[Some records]

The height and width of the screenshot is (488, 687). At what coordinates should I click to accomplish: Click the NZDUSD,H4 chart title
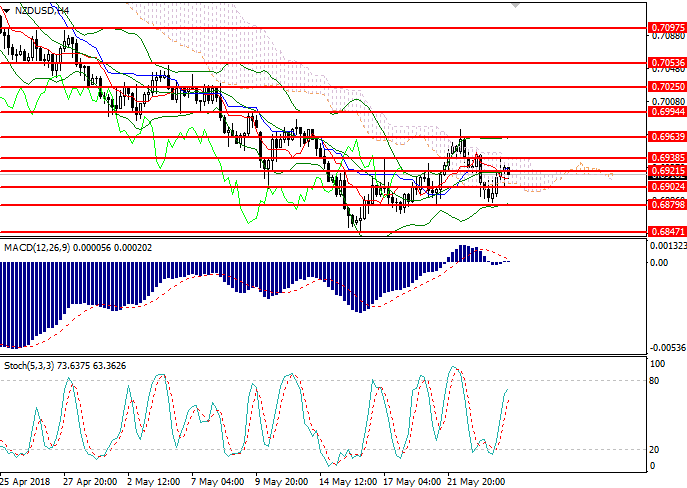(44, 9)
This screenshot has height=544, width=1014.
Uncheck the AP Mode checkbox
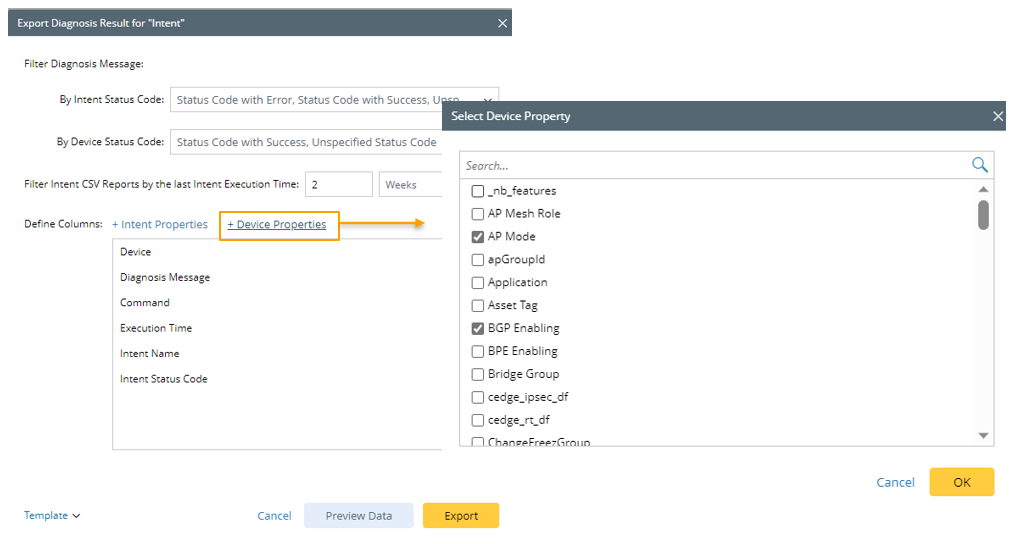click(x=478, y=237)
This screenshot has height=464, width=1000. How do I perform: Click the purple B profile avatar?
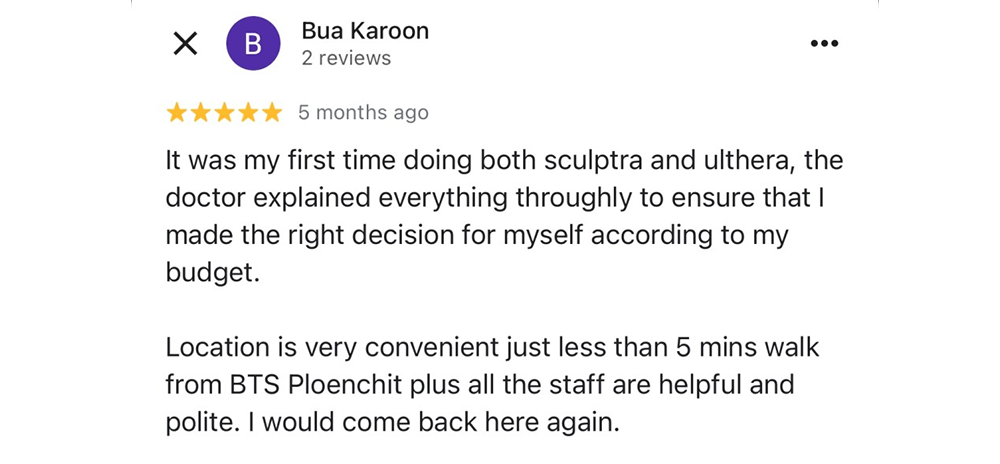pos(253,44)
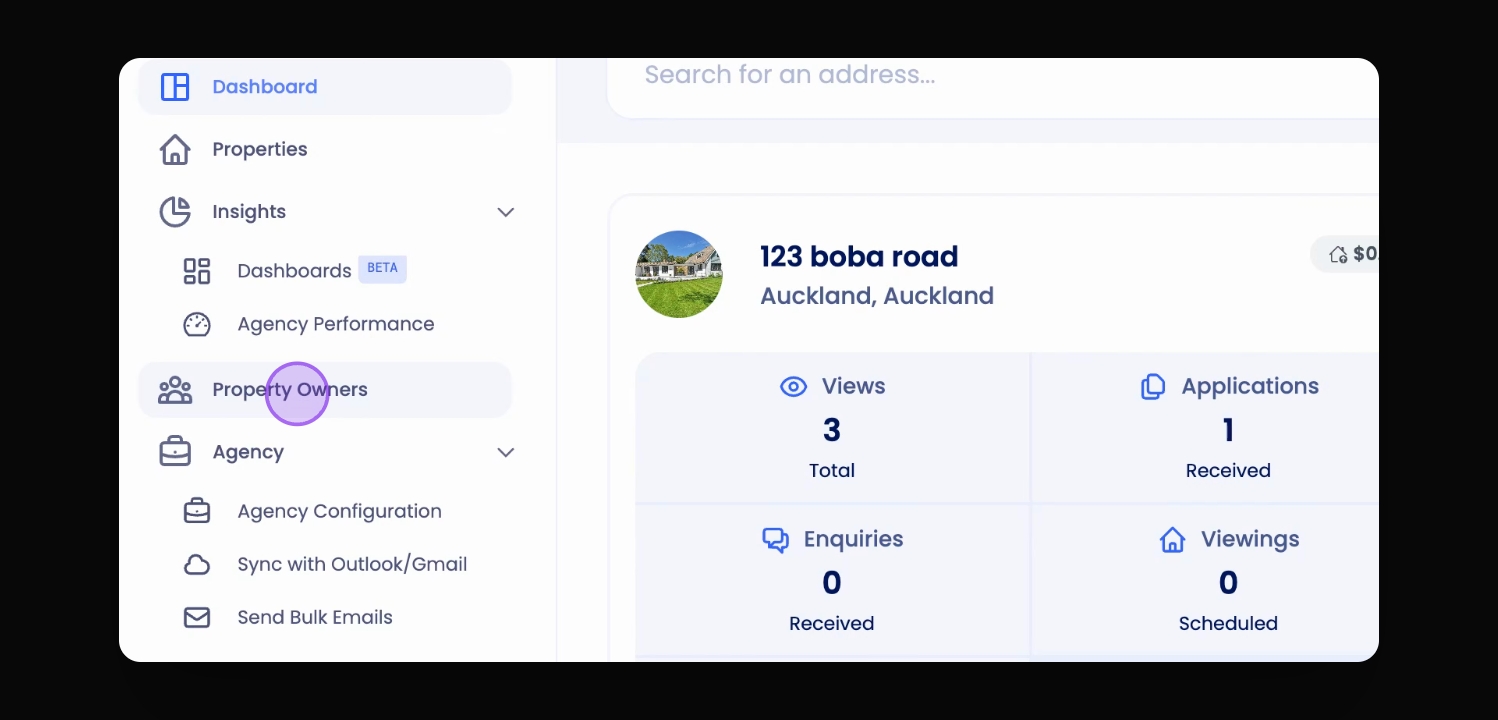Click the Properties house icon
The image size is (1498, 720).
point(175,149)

— Task description —
Rewrite the listing above with every "screenshot" swapped for "image" and nothing else changed, omitting the pictures.

— The reply —
The height and width of the image is (488, 687). At what coordinates should I click to accomplish: Click the NZDUSD,H4 chart title
(44, 9)
This image has height=544, width=1014.
Uncheck the AP Mode checkbox
click(x=478, y=237)
This image has height=464, width=1000. How do I perform: Click the purple B profile avatar?
pos(253,44)
Click the Properties house icon
The image size is (1498, 720).
point(175,149)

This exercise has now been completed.